►

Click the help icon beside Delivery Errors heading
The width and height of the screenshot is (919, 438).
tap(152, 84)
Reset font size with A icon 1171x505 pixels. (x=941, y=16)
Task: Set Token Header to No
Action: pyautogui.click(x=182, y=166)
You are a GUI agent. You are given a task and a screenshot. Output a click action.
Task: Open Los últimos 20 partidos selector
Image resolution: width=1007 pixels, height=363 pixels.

◄
►

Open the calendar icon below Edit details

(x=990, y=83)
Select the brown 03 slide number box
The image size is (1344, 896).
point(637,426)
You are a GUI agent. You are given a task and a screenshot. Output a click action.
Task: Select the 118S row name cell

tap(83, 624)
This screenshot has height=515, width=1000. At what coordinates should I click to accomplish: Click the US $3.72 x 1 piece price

◄

• **Task instructions**: The lines above from the one containing "Task: Select the 118S row name cell" through the one containing "This screenshot has" are to be set down exactly, and no others.

• **Response box**:
Task: Select the 118S row name cell

tap(83, 624)
This screenshot has height=515, width=1000. At what coordinates should I click to accomplish: Click the US $3.72 x 1 piece price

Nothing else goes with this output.